Challenge 3 ("aray")

Description

And now for something completely different. I'm pretty sure you know how to write Yara rules, but can you reverse them?

Writeup

The third challenge, "aray", was a favourite of mine. Everything about this challenge was enjoyable — the idea, the problem, and maybe especially the name.

The provided archive contains a single file — aray.yara. Indeed, this is a valid YARA file containing a single rule, aray. The condition is a giant AND clause with all kinds of terms — constraints on the values of individual bytes, doublewords, or hashes (MD5, SHA-256, CRC32) of specific parts of the file.

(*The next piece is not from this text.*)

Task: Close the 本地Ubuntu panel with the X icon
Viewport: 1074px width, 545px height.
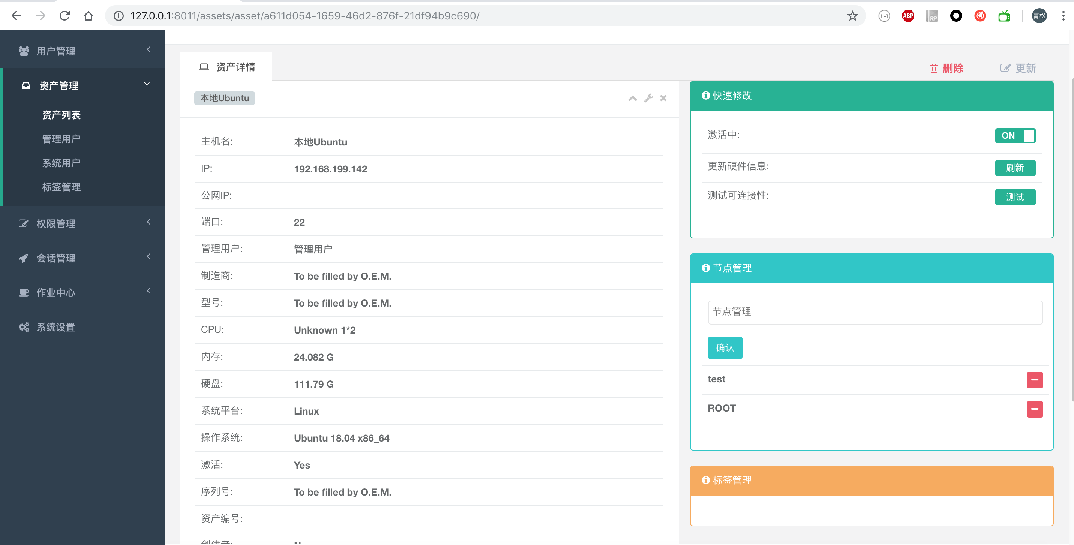Action: pos(663,98)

To improve readability, I first searched and replaced every occurence of and<space> with and<newline>. The first line of the condition asserts that the size of the file is 85 bytes. The following line provides us with the hash of the whole file contents. The rest of the conditions operate on a specific chunk of the file.

It was apparent that a lot of the conditions were superfluous or irrelevant - for example, a lot of them put constraints on the filesize, even though we already knew that from the first line. Next, many lines were of the form <some part of the file> % x < x, which is a tautology.

After going through a couple of lines and trying to reconstruct the file contents by hand, I thought a Python script would be faster, less error-prone and, above all else, the most satisfying. So I saved the newline-separated list of conditions into a separate file and wrote the following solver.

import binascii
import hashlib
import re
from sys import argv

def strings_of_length(strlen):
    if strlen == 0:
        yield ''
    else:
        for s in strings_of_length(strlen - 1):
            for c in [chr(i) for i in range(32, 127)]:
                yield c + s

def reverse_crc32(h, strlen):
    for s in strings_of_length(strlen):
        if binascii.crc32(s.encode()) & 0xFFFFFFFF == int(h, 16):
            return s
    return None

def reverse_md5(h, strlen):
    for s in strings_of_length(strlen):
        if hashlib.md5(s.encode()).hexdigest() == h:
            return s
    return None

def reverse_sha256(h, strlen):
    for s in strings_of_length(strlen):
        if hashlib.sha256(s.encode()).hexdigest() == h:
            return s
    return None

def main():
    with open(argv[1], 'r') as f:
        lines = f.readlines()
    
    buffer   = None
    file_md5 = None

    for line in lines:
        if re.match(r'filesize == \d+ and', line):
            filesize = int(line.split(' ')[2])
            buffer = [None for _ in range(filesize)]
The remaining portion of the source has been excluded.